On Fri, Apr 17, 2009 at 12:16, Jim Gibson <[email protected]> wrote:
> On 4/16/09 Thu Apr 16, 2009 1:39 PM, "[email protected]" <[email protected]>
> scribbled:
>
>> Hello,
>>
>> I would like to know, how to force perl unfold "foreach" expression during
>> the
>> compilation, i.e. I want next code:
snip
> Can you explain why you want to do this?
snip
It is called loop unrolling and is a performance hack that many
compilers perform when passed a switch to optimize the code it
generates.
Perl does do some optimization (such as constant folding), but I do
not believe you have any control over it and I am nearly 100% certain
it does not unroll loops for you.

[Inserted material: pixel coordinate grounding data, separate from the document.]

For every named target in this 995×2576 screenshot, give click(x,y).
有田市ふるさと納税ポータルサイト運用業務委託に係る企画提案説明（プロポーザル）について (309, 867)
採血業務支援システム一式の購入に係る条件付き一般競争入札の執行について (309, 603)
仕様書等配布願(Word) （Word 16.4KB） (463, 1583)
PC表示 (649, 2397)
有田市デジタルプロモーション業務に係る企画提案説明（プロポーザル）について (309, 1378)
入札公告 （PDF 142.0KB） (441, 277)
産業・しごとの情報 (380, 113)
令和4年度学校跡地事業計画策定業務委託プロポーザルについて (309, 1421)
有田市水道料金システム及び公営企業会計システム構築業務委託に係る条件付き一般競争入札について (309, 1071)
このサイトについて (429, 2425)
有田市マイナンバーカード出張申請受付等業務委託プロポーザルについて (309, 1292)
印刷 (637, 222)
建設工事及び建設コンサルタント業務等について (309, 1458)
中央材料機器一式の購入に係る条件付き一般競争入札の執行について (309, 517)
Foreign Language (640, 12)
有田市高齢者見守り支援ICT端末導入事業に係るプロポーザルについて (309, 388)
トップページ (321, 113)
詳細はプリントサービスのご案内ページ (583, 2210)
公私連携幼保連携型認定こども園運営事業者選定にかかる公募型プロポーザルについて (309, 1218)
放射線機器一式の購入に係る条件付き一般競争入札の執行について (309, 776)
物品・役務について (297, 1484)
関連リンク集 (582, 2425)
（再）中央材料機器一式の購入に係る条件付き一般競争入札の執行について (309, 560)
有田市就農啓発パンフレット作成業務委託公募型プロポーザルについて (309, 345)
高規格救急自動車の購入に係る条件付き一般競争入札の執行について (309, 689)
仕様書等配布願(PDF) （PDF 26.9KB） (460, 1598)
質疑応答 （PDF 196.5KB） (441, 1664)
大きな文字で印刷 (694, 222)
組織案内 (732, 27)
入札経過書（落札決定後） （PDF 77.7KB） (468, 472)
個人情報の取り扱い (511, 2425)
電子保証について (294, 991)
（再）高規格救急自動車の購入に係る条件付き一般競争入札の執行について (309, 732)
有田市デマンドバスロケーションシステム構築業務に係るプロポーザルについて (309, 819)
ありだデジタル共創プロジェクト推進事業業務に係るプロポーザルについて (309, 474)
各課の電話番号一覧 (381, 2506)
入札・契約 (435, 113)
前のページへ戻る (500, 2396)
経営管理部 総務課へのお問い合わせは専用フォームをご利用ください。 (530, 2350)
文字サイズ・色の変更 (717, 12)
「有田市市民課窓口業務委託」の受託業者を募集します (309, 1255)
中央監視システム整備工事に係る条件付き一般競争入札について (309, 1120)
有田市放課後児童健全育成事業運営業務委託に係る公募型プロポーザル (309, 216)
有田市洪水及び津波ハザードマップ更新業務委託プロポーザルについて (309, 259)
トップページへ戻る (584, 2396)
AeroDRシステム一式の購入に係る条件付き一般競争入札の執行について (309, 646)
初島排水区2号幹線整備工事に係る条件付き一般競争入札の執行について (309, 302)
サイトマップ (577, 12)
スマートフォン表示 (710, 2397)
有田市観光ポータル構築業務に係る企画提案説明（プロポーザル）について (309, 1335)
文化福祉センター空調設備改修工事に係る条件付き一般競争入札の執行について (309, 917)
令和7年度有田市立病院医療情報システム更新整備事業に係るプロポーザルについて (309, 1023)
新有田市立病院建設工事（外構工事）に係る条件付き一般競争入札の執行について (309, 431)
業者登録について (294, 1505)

If you have need of that sort of
micro-optimization you probably shouldn't be using Perl, or you should
be looking into using XS or Inline::C for the high cost loops.
snip
> I suggest you write a program that measures the execution times for the
> iterative-loop case and the unfolded case and compare them to see if you
> will gain enough execution time (if that is indeed what you are seeking) to
> justify the additional memory needed to contain the unwrapped block
> statements. (Were I to do this, I would write a Perl program to generate the
> Perl program!) See the Benchmark module.
snip
Manually unrolling the loop gives you a modest increase in speed for
1,000 items:
forloop: 500500
unrolled: 500500
Rate forloop unrolled
forloop 4034/s -- -31%
unrolled 5852/s 45% --
But almost no benefit for 100,000 items:
forloop: 5000050000
unrolled: 5000050000
Rate forloop unrolled
forloop 38.6/s -- -1%
unrolled 38.9/s 1% --
#!/usr/bin/perl
use strict;
use warnings;
use List::Util qw/sum/;
use Benchmark;
my $unrolled = 'sub unrolled { my @a; ';
for my $i (0 .. 1_000) {
$unrolled .= "\$a[$i] = $i;";
}
$unrolled .= 'return \...@a; }; 1';
eval $unrolled or die $@;
my %subs = (
forloop => sub {
my @a;
for my $i (0 .. 1_000) {
$a[$i] = $i;
}
return \...@a;
},
unrolled => \&unrolled
);
for my $sub (sort keys %subs) {
print "$sub: ", sum(@{$subs{$sub}->()}), "\n";
}
Benchmark::cmpthese(-2, \%subs);
--
Chas. Owens
wonkden.net
The most important skill a programmer can have is the ability to read.